Isso para nós, as tartarugas da tecnologia digital, pois já conheci jovens que redigem poesias e romances em seus “Smartphones”, editam, ilustram e publicam. Isso eu ainda não domino, e devo estar desatualizadíssima com o meu singelo “Iphone 5S”, que me custou um terço da aposentadoria, mas aposentou para sempre a minha câmera fotográfica digital, o Banco, os jornais, os livros de receita, os dicionários, o relógio de parede, o despertador, a calculadora, a folhinha Mariana, a astróloga, o nutricionista, todos os mapas, os guias de turismo e o toca-discos (ou que nome tenha tido essa coisa desde que foi inventada por Thomas Edson, em 1877, até sair do mercado muito recentemente, levando com ele os discos, os CDs, o rádio e até os MP3, 4, 5 e 6).

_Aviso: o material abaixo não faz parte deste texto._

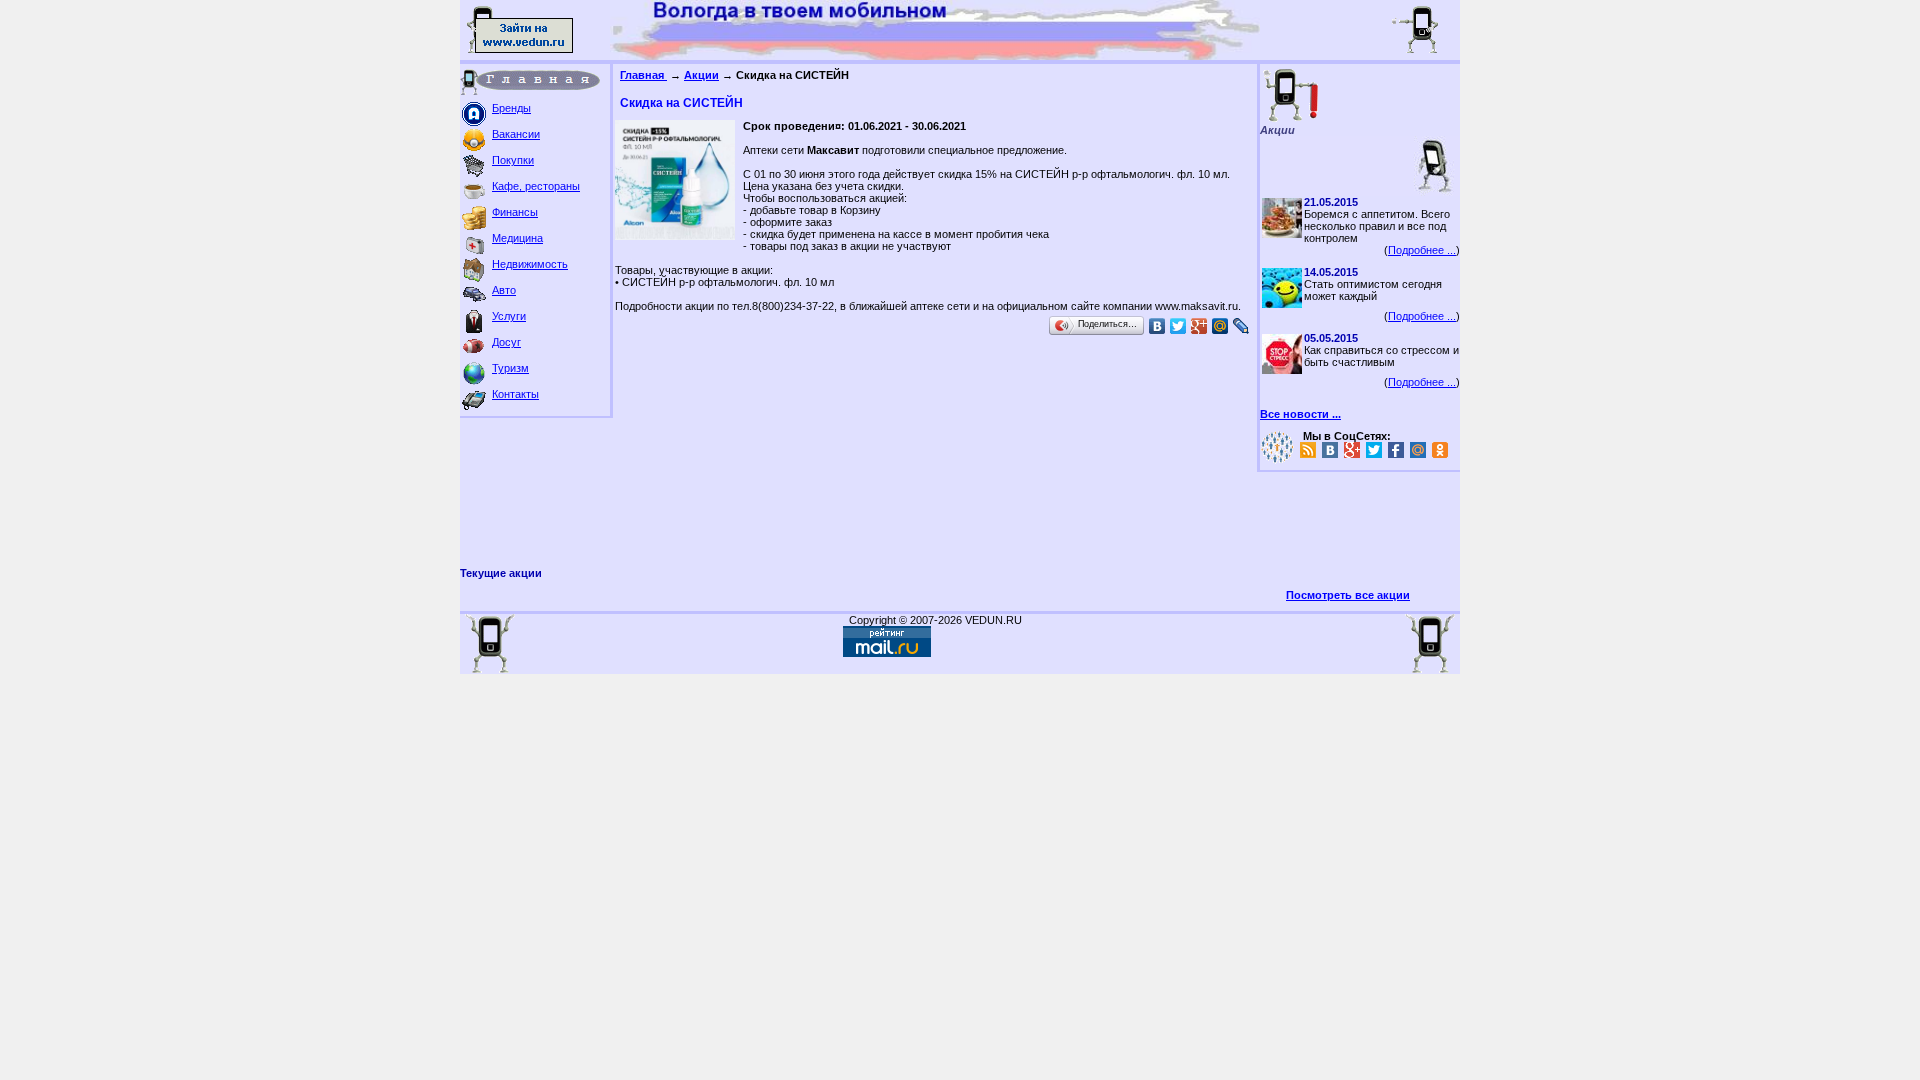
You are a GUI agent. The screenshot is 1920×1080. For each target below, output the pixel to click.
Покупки (513, 160)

E ainda resisto: não leio livros eletrônicos nem tenho “E-Readers”, os tais aparelhos que fazem crer que estamos lendo um livro de papel, com marcadores de texto, viradas de páginas, etc…não, ainda estou com Gutemberg. Leio à moda antiga. gosto do papel ainda. Também não assisto TV no celular, não jogo “Candy Crush” nem caço “Pokérmon”. Acho que posso passar sem isso, mas entendo cada vez mais que tenho que me adequar a um mundo sem telefone fixo, sem atendente humano em quase todos os serviços públicos e privados, sem talões de cheque ou dinheiro de papel. Entendo, também, só pelo tanto de aspas nesse texto, que sem o domínio do inglês não sobreviveremos nesse mundo cuja torre de Babel se endireita pelas mãos milagrosas do Deus Digital.
Ai de nós, velhinhos sarados e charmosos, se não pedirmos ajuda cada vez mais aos nossos sobrinhos e netos para entendermos esse tempo que não para de nos surpreender (ou amedrontar). Por causa dos avanços tecnológicos estou tendo que desenvolver uma virtude: a paciência, que sempre me faltou. Agora, preciso achá-la dentro de mim para baixar aplicativos, pagar contas, reclamar dos serviços e fazer atualizações, lendo tudo de cabo a rabo, decifrando siglas, setas e sinais, traduzindo termos em inglês e abaixando o tom de voz para não ferir os direitos do infeliz que trabalha nos “Call Centers” de tudo o que existe para nos fazer desistir dos nossos próprios direitos.
Também estou tendo que expandir uma capacidade nata, a curiosidade. É ela que nos tornará cada vez mais íntimos dessa avalanche de novidades, que nos fará melhores ou piores, a depender do uso que fizermos da tecnologia. Eu fico satisfeita em aprender o que não tem mais jeito de não aprender, e de utilizar o que me economiza tempo, dinheiro e espaço, como os aplicativos de música e de serviços. Não vou me viciar, detesto ser dependente de qualquer coisa. Só vou dar uma olhadinha agora no “Facebook”. Só por hoje, só por hoje. Eu prometo.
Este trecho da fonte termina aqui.